5/20/2024 Bruce Adams
Eight students associated with Illinois Grainger Engineering Computer Science have received the National Science Foundation Graduate Research Fellowship Program (NSF-GRFP), one of the nation's foremost fellowships for graduate study. Undergraduate seniors, as well as first—and second-year graduate students, may apply. The five-year fellowship provides three years of financial support, including an annual stipend of $37,000.
Written by Bruce Adams
Eight students associated with The Grainger College of Engineering Department of Computer Science have received the nation's oldest and most prestigious fellowship for graduate study in the sciences: the National Science Foundation Graduate Research Fellowship Program. The winners include five current University of Illinois Urbana-Champaign graduate students and three recent Illinois graduates pursuing PhDs at MIT, Cornell, and Stanford.
The first program of the National Science Foundation, NSF-GRFP is one of the nation's foremost fellowships for graduate study. It is competitively awarded to US citizens, nationals, and permanent residents pursuing research-based master’s and doctoral degrees in the sciences, social sciences, engineering, and mathematics. One goal of the program is to broaden the participation of the full spectrum of diverse talents in STEM "so that the nation can build fully upon the strength and creativity of a diverse society." NSF Fellows have made significant contributions to research, teaching, and innovations in science and engineering. As the GRFP website states, they "are crucial to maintaining and advancing the nation’s technological infrastructure and national security as well as contributing to the economic well-being of society at large." The five-year fellowship provides three years of financial support inclusive of an annual stipend of $37,000 and a $16,000 cost of education allowance for tuition and fees (paid to the institution). Honorable Mention is intended by NSF as a meaningful honor and is viewed as significant in many disciplines.
Fellowship Recipients
Sudusinghe is a first-year Illinois CS PhD student working with professor Charith Mendis to develop data-driven approaches to accelerate systems. He has won the Upsilon Pi Epsilon Honor Society Award, the Lance Stafford Larson Student Award, and the Richard E. Merwin Student Scholarship.

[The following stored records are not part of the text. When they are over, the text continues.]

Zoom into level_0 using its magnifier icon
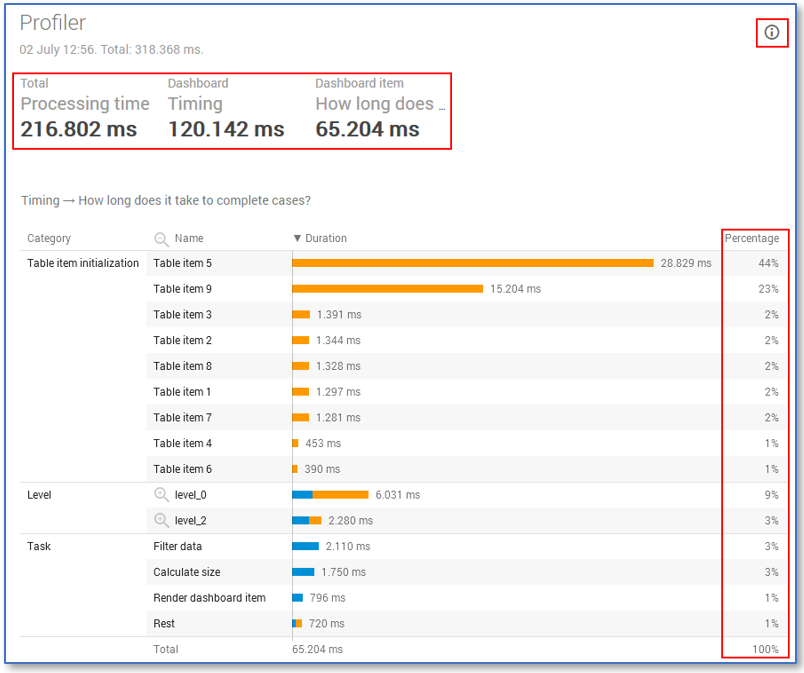The height and width of the screenshot is (673, 804). tap(161, 495)
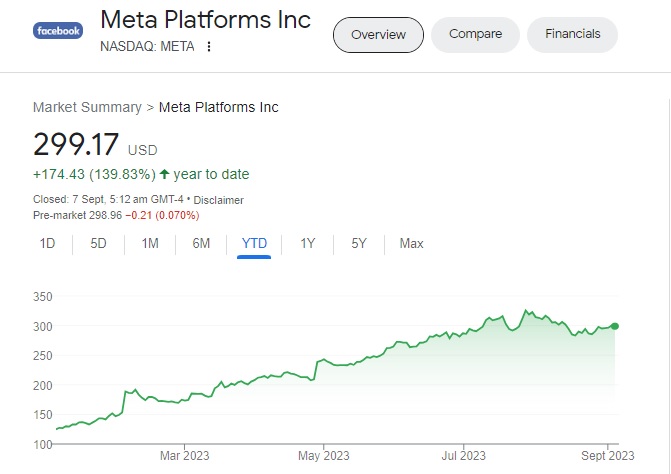Open the Market Summary breadcrumb link
This screenshot has width=671, height=474.
(87, 107)
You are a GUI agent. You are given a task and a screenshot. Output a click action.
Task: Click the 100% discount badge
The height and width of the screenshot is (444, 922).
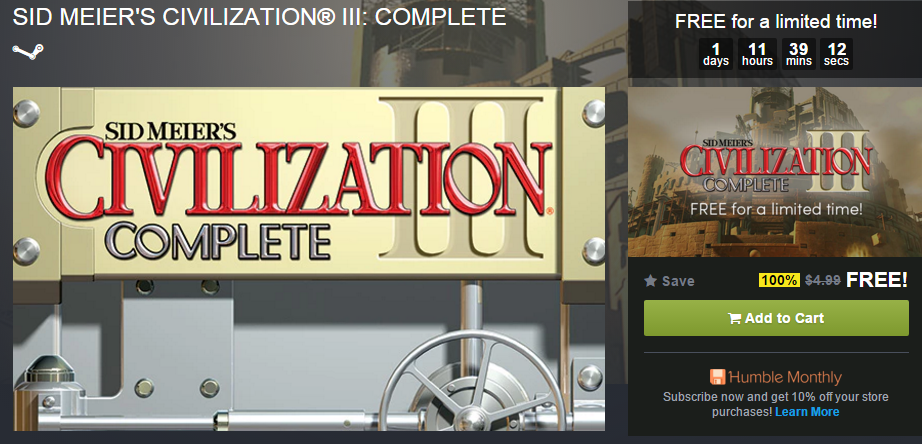tap(780, 281)
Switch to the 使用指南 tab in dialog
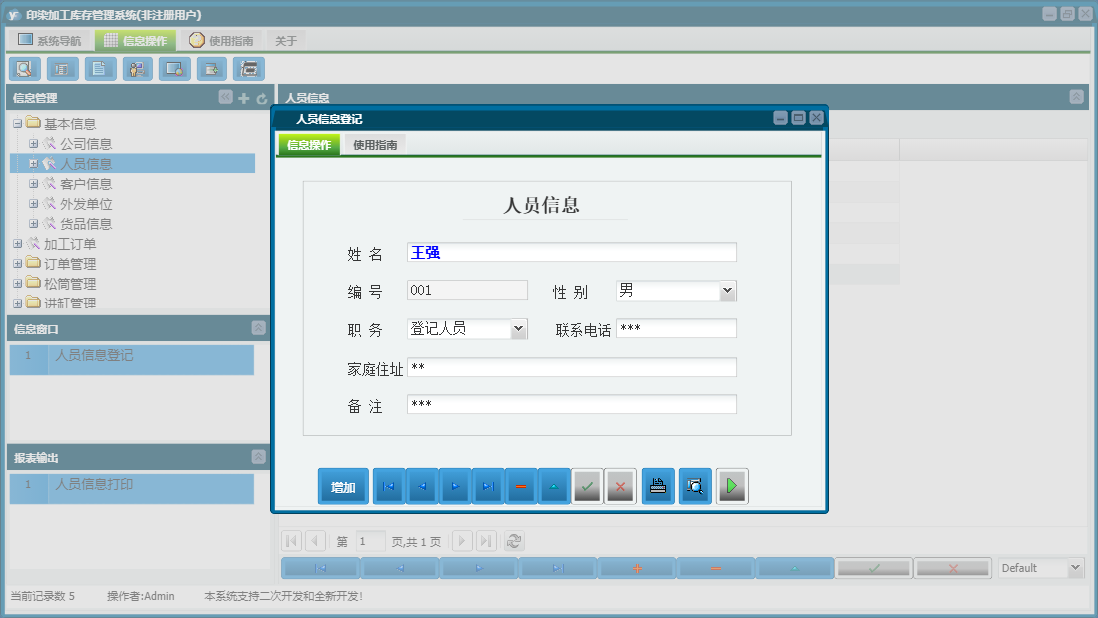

Kargupta is a second-year Illinois CS PhD candidate working on natural language processing and text mining research under professor Jiawei Han. Her work has been published at top conferences, and she also received the Intel SRC Research Fellowship for her undergraduate research at UC Berkeley.
Yammanuru is a second-year PhD student interested in algorithms for motion planning and human-robot interaction. She is currently working on using workspace guidance for sampling-based motion planning as part of Parasol Lab under Nancy Amato. She earned bachelor’s degrees in computer science and brain and cognitive science from Illinois.
Maxwell Fan
Fan will be starting the PhD program at Cornell this coming fall. He majored in CS + Philosophy at the College of Liberal Arts and Sciences at Illinois with the career goal of becoming a computer science professor researching programming languages and formal verification. He conducted research with computer science professors Talia Ringer and Charith Mendis and philosophy professor Jonathan Livengood and is a 2023 Goldwater Award winner. While at Illinois and during a summer internship at NASA in 2023, Fan proposed and developed a new temporal logic semantics.
Mit Kotak
Kotak is a graduate student at MIT CSE working with Tess Smidt and Saman Amarasinghe. He hopes to bring a systems perspective to the geometric deep learning community. Kotak did his undergraduate work in Engineering Physics at Illinois, where he was involved in numerical relativity, scientific computing, and HPC middlewares.
Peter Pao-Huang
Pao-Huang is an incoming computer science PhD student at Stanford University. His research aims to develop machine learning algorithms to understand, treat, and reverse disease. Pao-Huang obtained a bachelor's degree in computer science from Illinois, advised by Vikram Adve, Bonnie Berger (MIT), and Morgan Levine (Altos Labs).
Honorable Mention
Chan is a graduate research assistant advised by CS professor Hanghang Tong. Her research explores the use of language models for interpretable question-answering over knowledge graphs. She is interested in explainable methods utilizing LLMs and graphs, researching fairness in the graph domain, and incorporating fairness in machine learning.
Apurva Virkud
Virkud is a PhD student working with CS professors Adam Bates and Gang Wang. Her research interests are in security, privacy, and Internet measurement. Virkud graduated from the University of Michigan in 2020 with a BSE in computer science. Virkud was a research associate (2020 - 2022) in Professor Roya Ensafi's lab, working on projects related to security and network censorship measurement. She also did research in computer aided diagnosis, automotive security, and analysis of C. elegan.